═══ Provided records

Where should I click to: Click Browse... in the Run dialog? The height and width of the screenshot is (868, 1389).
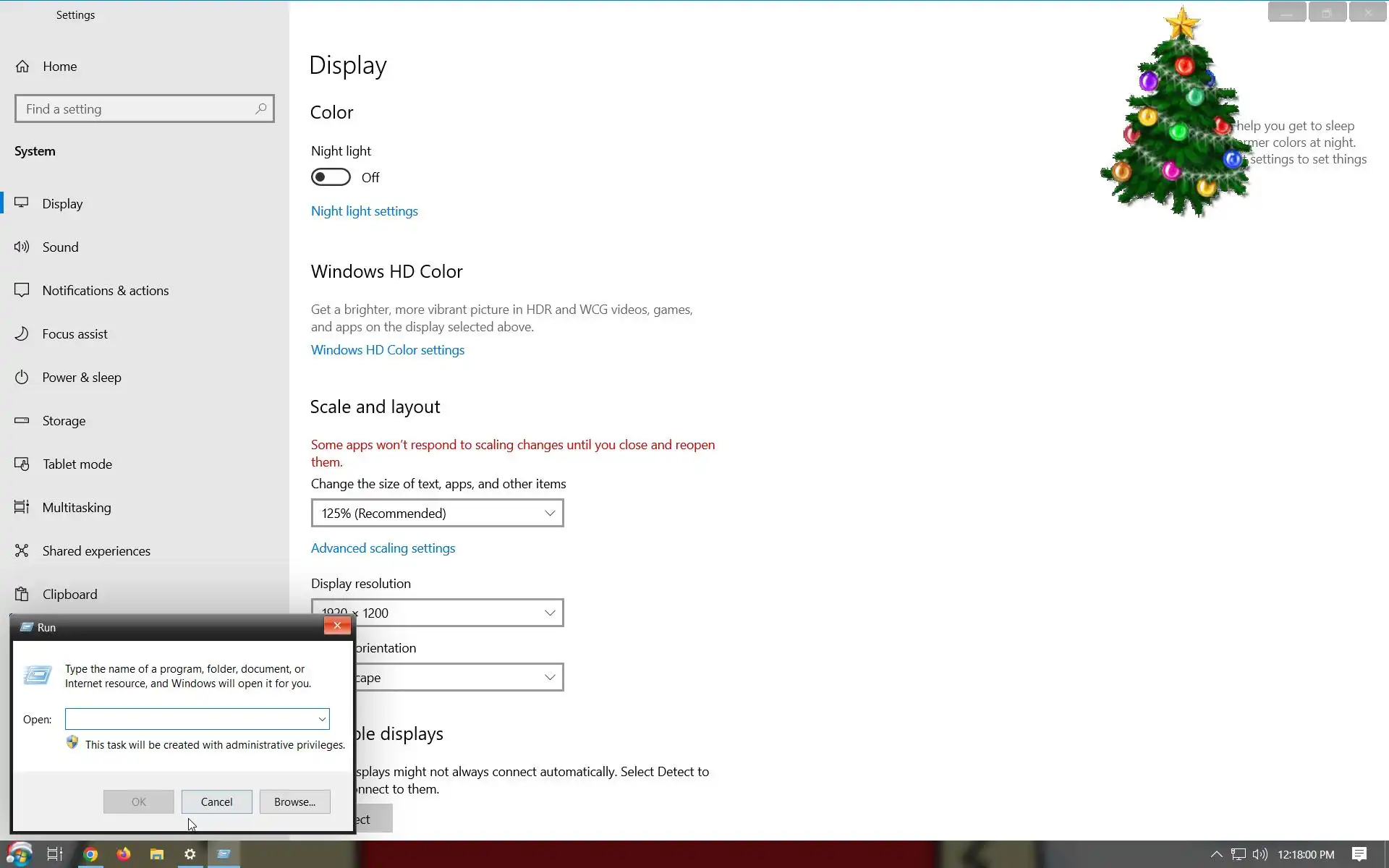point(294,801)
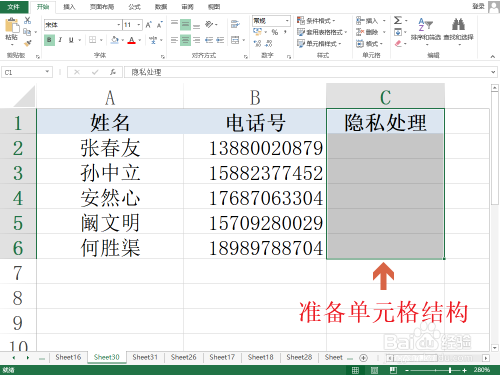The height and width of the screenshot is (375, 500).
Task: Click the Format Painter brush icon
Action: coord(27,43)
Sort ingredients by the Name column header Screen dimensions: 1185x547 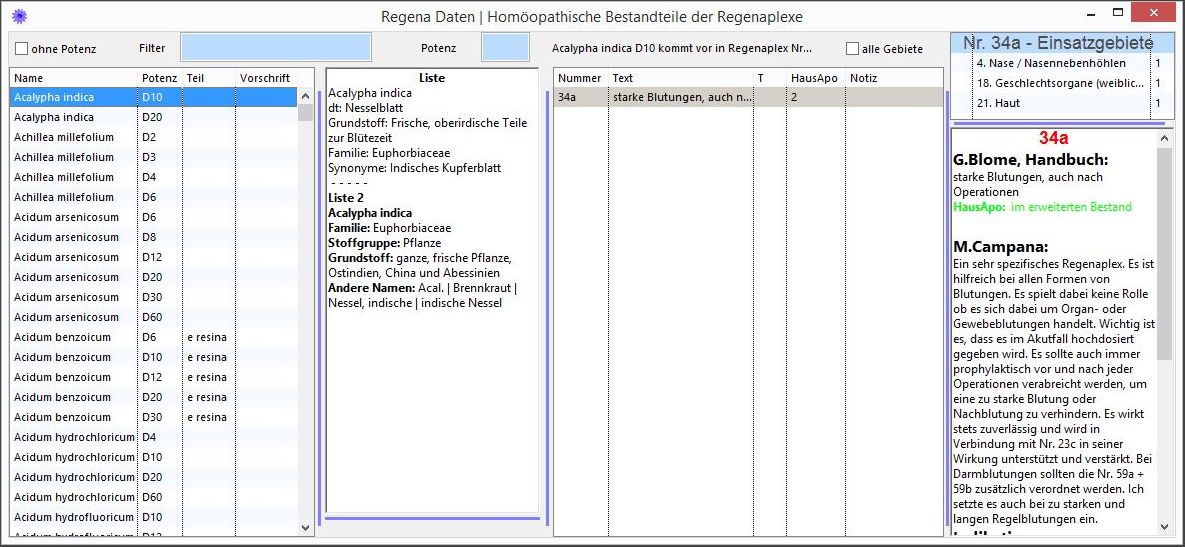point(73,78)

══════
═══ Provided records

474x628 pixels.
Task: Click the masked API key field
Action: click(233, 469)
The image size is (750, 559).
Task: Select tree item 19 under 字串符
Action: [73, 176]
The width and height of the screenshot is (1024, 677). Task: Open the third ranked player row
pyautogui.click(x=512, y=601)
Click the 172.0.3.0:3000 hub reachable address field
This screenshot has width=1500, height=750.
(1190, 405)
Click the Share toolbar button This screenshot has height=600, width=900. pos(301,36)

══════

- **Stated task**:
Reproduce the data verbatim, everything from the line containing "474x628 pixels." down to the line containing "Click the Share", both lines included.

- **Written solution**:
474x628 pixels.
Task: Click the masked API key field
Action: click(233, 469)
The image size is (750, 559).
Task: Select tree item 19 under 字串符
Action: [73, 176]
The width and height of the screenshot is (1024, 677). Task: Open the third ranked player row
pyautogui.click(x=512, y=601)
Click the 172.0.3.0:3000 hub reachable address field
This screenshot has width=1500, height=750.
(1190, 405)
Click the Share toolbar button This screenshot has height=600, width=900. pos(301,36)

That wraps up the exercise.